Information shown:

——

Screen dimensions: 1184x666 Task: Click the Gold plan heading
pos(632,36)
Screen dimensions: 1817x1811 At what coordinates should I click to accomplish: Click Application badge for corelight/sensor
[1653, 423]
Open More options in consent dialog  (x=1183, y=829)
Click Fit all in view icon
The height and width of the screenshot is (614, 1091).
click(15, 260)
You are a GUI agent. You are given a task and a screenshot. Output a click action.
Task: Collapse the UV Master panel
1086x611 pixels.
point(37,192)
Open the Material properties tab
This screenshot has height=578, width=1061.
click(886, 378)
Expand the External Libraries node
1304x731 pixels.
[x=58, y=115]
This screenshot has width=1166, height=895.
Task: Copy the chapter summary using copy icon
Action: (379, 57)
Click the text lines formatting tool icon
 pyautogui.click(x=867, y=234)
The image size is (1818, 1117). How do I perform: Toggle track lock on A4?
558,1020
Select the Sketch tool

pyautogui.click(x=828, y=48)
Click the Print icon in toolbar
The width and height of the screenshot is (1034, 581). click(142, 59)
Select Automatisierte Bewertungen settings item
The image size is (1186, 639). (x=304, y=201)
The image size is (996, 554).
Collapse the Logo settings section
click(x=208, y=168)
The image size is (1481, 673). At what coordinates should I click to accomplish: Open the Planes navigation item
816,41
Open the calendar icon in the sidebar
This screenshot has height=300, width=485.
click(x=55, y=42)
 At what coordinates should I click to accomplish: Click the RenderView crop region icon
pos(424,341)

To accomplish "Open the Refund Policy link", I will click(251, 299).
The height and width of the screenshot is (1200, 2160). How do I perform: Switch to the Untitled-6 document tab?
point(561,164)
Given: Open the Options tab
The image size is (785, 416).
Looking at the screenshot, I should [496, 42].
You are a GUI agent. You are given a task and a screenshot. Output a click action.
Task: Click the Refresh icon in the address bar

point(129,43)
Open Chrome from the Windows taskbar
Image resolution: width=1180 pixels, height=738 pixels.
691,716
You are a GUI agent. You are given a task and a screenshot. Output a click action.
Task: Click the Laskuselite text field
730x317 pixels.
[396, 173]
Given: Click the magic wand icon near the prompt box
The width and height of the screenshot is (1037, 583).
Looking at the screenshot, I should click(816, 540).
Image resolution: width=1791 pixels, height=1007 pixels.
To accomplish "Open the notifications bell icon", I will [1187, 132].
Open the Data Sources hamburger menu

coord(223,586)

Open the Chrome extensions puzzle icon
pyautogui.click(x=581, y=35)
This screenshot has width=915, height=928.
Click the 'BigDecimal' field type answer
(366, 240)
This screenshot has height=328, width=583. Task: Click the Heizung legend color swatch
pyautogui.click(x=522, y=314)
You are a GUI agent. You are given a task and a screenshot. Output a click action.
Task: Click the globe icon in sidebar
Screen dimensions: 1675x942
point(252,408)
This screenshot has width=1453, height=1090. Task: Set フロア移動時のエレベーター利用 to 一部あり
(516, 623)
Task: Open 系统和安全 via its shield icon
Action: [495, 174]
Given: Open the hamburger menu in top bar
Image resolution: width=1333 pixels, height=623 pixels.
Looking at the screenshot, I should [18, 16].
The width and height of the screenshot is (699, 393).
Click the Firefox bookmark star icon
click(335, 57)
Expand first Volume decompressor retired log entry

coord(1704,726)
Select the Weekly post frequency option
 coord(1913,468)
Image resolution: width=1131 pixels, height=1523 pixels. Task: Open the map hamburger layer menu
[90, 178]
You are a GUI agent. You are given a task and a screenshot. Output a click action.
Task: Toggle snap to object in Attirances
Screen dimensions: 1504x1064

——

What this task involves:
A complete, exact copy of the material is the expected answer.

Answer for the task:
Screen dimensions: 1184x666 Task: Click the Gold plan heading
pos(632,36)
Screen dimensions: 1817x1811 At what coordinates should I click to accomplish: Click Application badge for corelight/sensor
[1653, 423]
Open More options in consent dialog  (x=1183, y=829)
Click Fit all in view icon
The height and width of the screenshot is (614, 1091).
click(15, 260)
You are a GUI agent. You are given a task and a screenshot. Output a click action.
Task: Collapse the UV Master panel
1086x611 pixels.
point(37,192)
Open the Material properties tab
This screenshot has height=578, width=1061.
click(886, 378)
Expand the External Libraries node
1304x731 pixels.
[x=58, y=115]
This screenshot has width=1166, height=895.
Task: Copy the chapter summary using copy icon
Action: (379, 57)
Click the text lines formatting tool icon
 pyautogui.click(x=867, y=234)
The image size is (1818, 1117). How do I perform: Toggle track lock on A4?
558,1020
Select the Sketch tool

pyautogui.click(x=828, y=48)
Click the Print icon in toolbar
The width and height of the screenshot is (1034, 581). click(142, 59)
Select Automatisierte Bewertungen settings item
The image size is (1186, 639). (x=304, y=201)
The image size is (996, 554).
Collapse the Logo settings section
click(x=208, y=168)
The image size is (1481, 673). At what coordinates should I click to accomplish: Open the Planes navigation item
816,41
Open the calendar icon in the sidebar
This screenshot has height=300, width=485.
click(x=55, y=42)
 At what coordinates should I click to accomplish: Click the RenderView crop region icon
pos(424,341)

To accomplish "Open the Refund Policy link", I will click(251, 299).
The height and width of the screenshot is (1200, 2160). How do I perform: Switch to the Untitled-6 document tab?
point(561,164)
Given: Open the Options tab
The image size is (785, 416).
Looking at the screenshot, I should [496, 42].
You are a GUI agent. You are given a task and a screenshot. Output a click action.
Task: Click the Refresh icon in the address bar

point(129,43)
Open Chrome from the Windows taskbar
Image resolution: width=1180 pixels, height=738 pixels.
691,716
You are a GUI agent. You are given a task and a screenshot. Output a click action.
Task: Click the Laskuselite text field
730x317 pixels.
[396, 173]
Given: Click the magic wand icon near the prompt box
The width and height of the screenshot is (1037, 583).
Looking at the screenshot, I should click(816, 540).
Image resolution: width=1791 pixels, height=1007 pixels.
To accomplish "Open the notifications bell icon", I will [1187, 132].
Open the Data Sources hamburger menu

coord(223,586)

Open the Chrome extensions puzzle icon
pyautogui.click(x=581, y=35)
This screenshot has width=915, height=928.
Click the 'BigDecimal' field type answer
(366, 240)
This screenshot has height=328, width=583. Task: Click the Heizung legend color swatch
pyautogui.click(x=522, y=314)
You are a GUI agent. You are given a task and a screenshot. Output a click action.
Task: Click the globe icon in sidebar
Screen dimensions: 1675x942
point(252,408)
This screenshot has width=1453, height=1090. Task: Set フロア移動時のエレベーター利用 to 一部あり
(516, 623)
Task: Open 系统和安全 via its shield icon
Action: [495, 174]
Given: Open the hamburger menu in top bar
Image resolution: width=1333 pixels, height=623 pixels.
Looking at the screenshot, I should [18, 16].
The width and height of the screenshot is (699, 393).
Click the Firefox bookmark star icon
click(335, 57)
Expand first Volume decompressor retired log entry

coord(1704,726)
Select the Weekly post frequency option
 coord(1913,468)
Image resolution: width=1131 pixels, height=1523 pixels. Task: Open the map hamburger layer menu
[90, 178]
You are a GUI agent. You are given a task and a screenshot. Output a click action.
Task: Toggle snap to object in Attirances
Screen dimensions: 1504x1064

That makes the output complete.